(Records from a data source)
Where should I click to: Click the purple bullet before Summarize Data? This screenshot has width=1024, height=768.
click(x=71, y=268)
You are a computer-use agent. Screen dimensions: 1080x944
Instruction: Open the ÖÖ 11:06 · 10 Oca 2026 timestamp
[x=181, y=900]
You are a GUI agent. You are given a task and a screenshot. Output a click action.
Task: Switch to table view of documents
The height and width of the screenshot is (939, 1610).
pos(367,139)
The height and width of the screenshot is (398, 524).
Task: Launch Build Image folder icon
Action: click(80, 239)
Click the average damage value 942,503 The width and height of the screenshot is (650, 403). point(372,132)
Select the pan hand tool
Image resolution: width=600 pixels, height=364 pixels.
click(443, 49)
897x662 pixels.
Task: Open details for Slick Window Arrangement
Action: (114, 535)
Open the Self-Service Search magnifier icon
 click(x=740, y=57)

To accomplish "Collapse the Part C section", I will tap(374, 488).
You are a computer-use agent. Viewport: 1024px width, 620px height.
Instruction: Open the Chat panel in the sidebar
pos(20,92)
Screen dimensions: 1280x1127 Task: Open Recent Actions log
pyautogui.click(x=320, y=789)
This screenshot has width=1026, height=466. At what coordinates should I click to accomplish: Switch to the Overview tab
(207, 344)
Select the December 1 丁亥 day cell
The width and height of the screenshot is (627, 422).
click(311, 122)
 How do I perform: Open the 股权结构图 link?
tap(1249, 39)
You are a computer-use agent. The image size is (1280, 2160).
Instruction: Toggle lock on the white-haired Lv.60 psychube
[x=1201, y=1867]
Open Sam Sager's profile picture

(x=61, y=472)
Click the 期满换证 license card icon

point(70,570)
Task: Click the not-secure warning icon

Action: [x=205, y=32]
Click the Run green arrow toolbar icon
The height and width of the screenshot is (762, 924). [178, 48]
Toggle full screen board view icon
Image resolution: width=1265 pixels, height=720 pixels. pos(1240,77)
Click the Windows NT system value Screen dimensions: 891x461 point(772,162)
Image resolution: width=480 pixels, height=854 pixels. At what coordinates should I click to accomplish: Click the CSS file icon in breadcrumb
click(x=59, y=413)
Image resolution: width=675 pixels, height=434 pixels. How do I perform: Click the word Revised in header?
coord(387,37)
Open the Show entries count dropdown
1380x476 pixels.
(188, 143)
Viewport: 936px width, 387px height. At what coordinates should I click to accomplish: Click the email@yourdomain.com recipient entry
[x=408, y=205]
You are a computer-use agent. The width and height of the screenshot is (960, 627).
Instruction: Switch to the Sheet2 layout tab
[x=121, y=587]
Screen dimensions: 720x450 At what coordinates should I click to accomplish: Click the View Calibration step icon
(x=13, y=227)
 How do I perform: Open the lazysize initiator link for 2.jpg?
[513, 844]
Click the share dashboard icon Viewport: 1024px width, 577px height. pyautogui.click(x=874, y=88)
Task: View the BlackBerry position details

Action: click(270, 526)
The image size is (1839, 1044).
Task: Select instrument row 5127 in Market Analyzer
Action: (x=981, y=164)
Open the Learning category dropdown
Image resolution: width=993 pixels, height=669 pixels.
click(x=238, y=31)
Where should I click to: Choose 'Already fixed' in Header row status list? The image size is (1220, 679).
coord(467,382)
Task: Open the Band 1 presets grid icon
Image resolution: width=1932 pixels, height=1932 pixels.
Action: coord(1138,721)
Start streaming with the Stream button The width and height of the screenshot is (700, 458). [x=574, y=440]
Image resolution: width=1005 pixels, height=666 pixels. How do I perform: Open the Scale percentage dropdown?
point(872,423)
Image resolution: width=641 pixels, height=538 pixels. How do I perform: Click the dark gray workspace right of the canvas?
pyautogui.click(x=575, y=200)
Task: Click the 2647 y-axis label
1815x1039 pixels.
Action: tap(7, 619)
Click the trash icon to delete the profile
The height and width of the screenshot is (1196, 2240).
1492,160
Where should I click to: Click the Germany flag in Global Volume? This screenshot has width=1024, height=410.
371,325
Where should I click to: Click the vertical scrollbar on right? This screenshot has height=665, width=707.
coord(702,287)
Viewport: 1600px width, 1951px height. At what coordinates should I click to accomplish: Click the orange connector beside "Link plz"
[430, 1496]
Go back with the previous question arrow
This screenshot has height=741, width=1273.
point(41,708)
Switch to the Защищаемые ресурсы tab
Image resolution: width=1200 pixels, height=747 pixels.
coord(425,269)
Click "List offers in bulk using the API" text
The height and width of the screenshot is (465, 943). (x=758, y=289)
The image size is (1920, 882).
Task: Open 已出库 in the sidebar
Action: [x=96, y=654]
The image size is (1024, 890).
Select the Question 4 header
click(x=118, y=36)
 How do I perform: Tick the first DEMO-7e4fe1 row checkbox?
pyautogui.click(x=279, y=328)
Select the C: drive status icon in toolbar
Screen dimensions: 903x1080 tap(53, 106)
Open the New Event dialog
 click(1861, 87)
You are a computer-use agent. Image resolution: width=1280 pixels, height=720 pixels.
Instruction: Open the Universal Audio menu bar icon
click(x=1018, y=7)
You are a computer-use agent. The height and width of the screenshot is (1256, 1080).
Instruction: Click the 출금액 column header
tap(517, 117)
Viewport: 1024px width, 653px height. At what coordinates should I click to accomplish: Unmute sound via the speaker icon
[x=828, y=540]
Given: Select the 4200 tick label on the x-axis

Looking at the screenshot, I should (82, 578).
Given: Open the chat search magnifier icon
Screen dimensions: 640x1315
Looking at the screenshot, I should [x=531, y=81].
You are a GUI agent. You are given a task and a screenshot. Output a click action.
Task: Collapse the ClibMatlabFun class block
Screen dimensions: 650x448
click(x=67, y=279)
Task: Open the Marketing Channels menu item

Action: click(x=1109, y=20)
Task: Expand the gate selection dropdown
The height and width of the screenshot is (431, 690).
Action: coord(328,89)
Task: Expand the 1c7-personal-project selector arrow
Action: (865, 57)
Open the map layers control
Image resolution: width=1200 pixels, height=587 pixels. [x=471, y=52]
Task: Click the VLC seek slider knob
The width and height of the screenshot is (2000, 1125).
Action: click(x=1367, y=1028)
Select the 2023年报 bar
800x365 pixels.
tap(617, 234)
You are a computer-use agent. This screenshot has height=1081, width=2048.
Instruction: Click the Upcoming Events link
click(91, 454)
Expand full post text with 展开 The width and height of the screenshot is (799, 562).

◆ **THE EXERCISE**
Copy out the lines of the entries above without any changes, from the line with "This screenshot has width=1026, height=466." to the line with "Click the Windows", including both of those lines.

◆ **RESPONSE**
This screenshot has width=1026, height=466. At what coordinates should I click to accomplish: Switch to the Overview tab
(207, 344)
Select the December 1 丁亥 day cell
The width and height of the screenshot is (627, 422).
click(311, 122)
 How do I perform: Open the 股权结构图 link?
tap(1249, 39)
You are a computer-use agent. The image size is (1280, 2160).
Instruction: Toggle lock on the white-haired Lv.60 psychube
[x=1201, y=1867]
Open Sam Sager's profile picture

(x=61, y=472)
Click the 期满换证 license card icon

point(70,570)
Task: Click the not-secure warning icon

Action: [x=205, y=32]
Click the Run green arrow toolbar icon
The height and width of the screenshot is (762, 924). [178, 48]
Toggle full screen board view icon
Image resolution: width=1265 pixels, height=720 pixels. pos(1240,77)
Click the Windows NT system value Screen dimensions: 891x461 point(772,162)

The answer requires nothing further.